Make sure agents know they’re free to make exceptions in certain cases, taking into account the customer’s history with the brand and/or the nature of the complaint.
Team leaders: Ensure consistency on the front line—and keep call escalations to a minimum—by explaining when policy exceptions can be granted, what resolution might look like, and the process agents should follow.
5. Don’t let negative energy from an angry customer take hold
The stress of an emotionally charged interaction can take an emotional toll. When agents don’t have the time, space, and support they need to recover, morale suffers. The resulting impact on performance and service outcomes can be significant and lasting.

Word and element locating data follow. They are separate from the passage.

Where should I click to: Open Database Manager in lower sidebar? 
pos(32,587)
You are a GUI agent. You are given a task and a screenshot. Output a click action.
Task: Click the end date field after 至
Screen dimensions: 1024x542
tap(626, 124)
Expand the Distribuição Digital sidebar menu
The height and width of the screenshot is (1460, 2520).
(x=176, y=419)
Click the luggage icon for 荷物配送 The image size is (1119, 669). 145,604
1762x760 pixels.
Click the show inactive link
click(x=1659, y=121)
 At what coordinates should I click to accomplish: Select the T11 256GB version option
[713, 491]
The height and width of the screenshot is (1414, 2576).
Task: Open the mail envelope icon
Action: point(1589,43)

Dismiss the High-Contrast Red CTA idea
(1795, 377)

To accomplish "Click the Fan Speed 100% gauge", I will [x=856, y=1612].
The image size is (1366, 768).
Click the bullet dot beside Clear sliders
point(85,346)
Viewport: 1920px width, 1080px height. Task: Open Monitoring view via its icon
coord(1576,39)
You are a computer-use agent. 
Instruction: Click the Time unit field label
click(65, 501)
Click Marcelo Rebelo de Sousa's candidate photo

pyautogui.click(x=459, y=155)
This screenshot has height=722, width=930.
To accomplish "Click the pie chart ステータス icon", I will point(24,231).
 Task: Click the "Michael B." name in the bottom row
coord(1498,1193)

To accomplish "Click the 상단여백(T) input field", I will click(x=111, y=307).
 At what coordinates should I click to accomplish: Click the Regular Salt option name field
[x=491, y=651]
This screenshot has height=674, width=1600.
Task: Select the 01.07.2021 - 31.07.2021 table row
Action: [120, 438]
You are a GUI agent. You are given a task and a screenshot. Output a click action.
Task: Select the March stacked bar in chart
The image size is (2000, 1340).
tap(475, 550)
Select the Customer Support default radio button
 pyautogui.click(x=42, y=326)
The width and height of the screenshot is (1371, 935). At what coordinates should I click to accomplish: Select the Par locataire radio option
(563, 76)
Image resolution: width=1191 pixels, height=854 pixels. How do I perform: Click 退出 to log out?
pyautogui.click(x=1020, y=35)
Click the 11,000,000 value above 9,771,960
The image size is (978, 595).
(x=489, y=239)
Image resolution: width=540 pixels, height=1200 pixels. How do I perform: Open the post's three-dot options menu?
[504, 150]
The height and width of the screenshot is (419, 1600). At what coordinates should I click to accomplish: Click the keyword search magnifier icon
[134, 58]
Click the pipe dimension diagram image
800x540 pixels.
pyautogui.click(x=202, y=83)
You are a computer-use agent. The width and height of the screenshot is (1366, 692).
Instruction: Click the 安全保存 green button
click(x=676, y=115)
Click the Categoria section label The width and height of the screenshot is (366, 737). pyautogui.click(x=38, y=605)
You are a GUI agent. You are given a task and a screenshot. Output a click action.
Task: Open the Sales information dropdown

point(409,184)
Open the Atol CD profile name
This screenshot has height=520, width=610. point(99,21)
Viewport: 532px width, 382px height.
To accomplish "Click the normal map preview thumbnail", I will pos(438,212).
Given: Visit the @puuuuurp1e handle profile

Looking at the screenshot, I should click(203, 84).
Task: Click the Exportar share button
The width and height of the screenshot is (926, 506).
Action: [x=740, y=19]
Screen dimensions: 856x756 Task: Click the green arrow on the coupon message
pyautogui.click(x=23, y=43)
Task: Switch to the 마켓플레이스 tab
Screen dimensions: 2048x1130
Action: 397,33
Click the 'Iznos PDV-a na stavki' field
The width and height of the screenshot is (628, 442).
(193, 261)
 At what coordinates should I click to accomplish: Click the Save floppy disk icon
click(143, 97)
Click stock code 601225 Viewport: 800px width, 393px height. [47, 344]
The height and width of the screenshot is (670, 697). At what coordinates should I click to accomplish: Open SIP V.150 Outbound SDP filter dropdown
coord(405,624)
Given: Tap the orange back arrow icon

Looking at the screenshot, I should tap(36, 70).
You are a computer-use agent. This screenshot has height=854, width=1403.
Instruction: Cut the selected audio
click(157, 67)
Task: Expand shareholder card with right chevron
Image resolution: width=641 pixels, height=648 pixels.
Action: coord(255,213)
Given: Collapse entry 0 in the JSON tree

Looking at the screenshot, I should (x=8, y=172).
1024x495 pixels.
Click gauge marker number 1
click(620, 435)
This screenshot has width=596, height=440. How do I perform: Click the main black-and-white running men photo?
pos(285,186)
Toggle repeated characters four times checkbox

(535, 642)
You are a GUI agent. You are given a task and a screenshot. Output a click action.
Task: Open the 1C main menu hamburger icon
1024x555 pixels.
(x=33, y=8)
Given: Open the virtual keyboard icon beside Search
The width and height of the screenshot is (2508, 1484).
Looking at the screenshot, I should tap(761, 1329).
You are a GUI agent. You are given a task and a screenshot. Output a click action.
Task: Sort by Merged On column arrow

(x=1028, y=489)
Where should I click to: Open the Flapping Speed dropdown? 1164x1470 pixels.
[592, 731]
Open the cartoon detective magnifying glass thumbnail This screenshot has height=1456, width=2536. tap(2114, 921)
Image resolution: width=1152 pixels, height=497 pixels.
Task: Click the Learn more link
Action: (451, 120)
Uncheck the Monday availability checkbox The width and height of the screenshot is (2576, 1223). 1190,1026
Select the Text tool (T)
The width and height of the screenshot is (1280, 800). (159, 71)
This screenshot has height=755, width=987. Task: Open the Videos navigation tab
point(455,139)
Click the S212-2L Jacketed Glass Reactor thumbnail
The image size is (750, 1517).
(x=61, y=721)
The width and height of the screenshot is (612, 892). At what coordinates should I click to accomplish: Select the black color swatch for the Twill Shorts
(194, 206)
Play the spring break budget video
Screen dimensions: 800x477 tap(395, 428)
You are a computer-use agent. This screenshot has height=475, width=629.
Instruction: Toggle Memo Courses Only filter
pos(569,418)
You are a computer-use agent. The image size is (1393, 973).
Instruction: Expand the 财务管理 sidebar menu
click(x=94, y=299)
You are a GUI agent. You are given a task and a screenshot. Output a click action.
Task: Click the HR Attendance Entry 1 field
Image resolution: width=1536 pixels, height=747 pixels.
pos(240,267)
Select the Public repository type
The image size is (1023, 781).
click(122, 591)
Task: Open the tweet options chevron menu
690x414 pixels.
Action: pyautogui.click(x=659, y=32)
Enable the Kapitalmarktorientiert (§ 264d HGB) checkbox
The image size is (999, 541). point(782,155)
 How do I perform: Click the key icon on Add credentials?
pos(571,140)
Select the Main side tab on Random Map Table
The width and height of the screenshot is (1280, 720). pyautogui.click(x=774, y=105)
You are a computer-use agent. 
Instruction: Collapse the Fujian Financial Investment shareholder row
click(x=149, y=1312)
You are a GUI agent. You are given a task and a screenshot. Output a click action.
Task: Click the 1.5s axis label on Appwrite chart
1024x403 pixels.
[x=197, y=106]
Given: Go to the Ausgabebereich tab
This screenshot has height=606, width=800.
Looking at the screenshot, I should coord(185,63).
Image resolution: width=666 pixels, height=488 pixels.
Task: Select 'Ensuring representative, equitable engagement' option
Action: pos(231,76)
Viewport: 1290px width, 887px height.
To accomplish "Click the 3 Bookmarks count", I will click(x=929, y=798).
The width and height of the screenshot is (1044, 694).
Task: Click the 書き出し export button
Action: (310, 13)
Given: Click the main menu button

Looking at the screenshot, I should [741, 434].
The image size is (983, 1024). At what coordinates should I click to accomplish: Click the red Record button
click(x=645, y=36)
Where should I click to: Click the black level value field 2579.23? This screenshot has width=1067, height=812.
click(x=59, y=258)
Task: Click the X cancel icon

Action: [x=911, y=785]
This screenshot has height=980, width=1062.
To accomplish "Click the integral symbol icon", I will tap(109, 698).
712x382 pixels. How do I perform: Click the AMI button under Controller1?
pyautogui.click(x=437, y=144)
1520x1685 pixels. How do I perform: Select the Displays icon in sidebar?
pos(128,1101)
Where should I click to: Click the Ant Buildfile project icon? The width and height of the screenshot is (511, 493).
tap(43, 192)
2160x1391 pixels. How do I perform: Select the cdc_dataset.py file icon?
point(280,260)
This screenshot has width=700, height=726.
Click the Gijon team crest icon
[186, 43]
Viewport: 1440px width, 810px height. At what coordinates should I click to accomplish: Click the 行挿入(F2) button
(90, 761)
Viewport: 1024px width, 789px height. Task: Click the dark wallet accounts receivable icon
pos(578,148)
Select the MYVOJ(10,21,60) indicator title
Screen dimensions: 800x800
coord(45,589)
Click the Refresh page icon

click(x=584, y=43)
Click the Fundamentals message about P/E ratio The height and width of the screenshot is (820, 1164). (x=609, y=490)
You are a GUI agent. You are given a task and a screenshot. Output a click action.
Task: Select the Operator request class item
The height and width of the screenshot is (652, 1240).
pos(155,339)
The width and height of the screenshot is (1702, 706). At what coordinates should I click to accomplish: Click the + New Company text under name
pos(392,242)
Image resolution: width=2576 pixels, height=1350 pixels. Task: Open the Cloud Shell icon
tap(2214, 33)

Team leaders: Allow agents to take breaks and gather themselves after grueling encounters. Offer support and encouragement, and help agents better prepare for these types of calls in the future, during 1:1 micro-coaching sessions.
To help agents bounce back fully and continue performing at their peak, give high fives for great customer feedback as soon as possible and throughout the day (aim for a 5:1 positive-to-negative ratio). And be sure to recognize some of your agents’ outstanding service encounters publicly, with the entire team and across the organization.
An Empowered Team Can Turn the Worst Encounters Into Brand Wins
The best, most resilient customer service teams are well trained and supported. They have the skills, tools, and confidence to handle whatever might come their way. They gladly take ownership of the service experience, with the encouragement of team leaders. And they understand the true impact they’re making on the front line—from the customer’s point of view.
Angry customers expect agents to be, at the very least, committed to resolving the issue at hand and competent enough to get it done. In those moments, even white-hot anger can turn to lifelong brand loyalty. Unleash your brand superheroes by empowering them fully, and they’ll be ready to soar through the coming holiday rush.